Although the Centers for Medicare and Medicaid is not hot on paying for Eli Lilly’s PET scan for all Alzheimer’s disease diagnostics, the scan is playing a pivotal role in the drug maker’s latest clinical trails of its experimental AD drug solanezumab.
The drug maker outlined its plans for this third round of trials on Friday. This time around, research will focus on patients with mild Alzheimer’s disease, and only candidates that have beta amyloid antibodies will be eligible for the trial, which means undergoing an Amyvid PET scan or undergoing a spinal fluid analysis.
This tack dovetails with CMS’s draft memo from earlier this week in which it outlined only two situations in which the Amyvid test would be relevant: clinical-trials to fulfill coverage with evidence development requirements and if it’s a close call for determining if a patient’s mental deterioration is due to Alzheimer’s or another condition. Beta amyloid is thought to be a possible cause of the brain disorder.

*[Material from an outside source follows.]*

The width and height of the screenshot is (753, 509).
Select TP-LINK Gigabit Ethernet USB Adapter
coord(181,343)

Unlike previous trials which focused on mild-to-moderate patients and eked out disappointing results, this round of testing focuses only on mild Alzheimer’s patients, an earlier phase of Alzheimer’s disease than the mild-to-moderate cases. Mild cases were a minor part of earlier testing (but the only population to show efficacy upon subgroup analysis).

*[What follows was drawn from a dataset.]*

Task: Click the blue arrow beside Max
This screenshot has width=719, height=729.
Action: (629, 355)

Executives said they expect the screening requirements will mean a miss rate of about 50% of candidates. They anticipate a 22-month recruiting period, and that the trial of 2,100 patients will wrap by the end of 2016. This trial is sticking with the 400mg infusion levels of the previous two rounds. The AD team’s senior director, Eric Siemers, said Lilly is staying with this protocol so that the new data set can confirm what was found in the pooled results.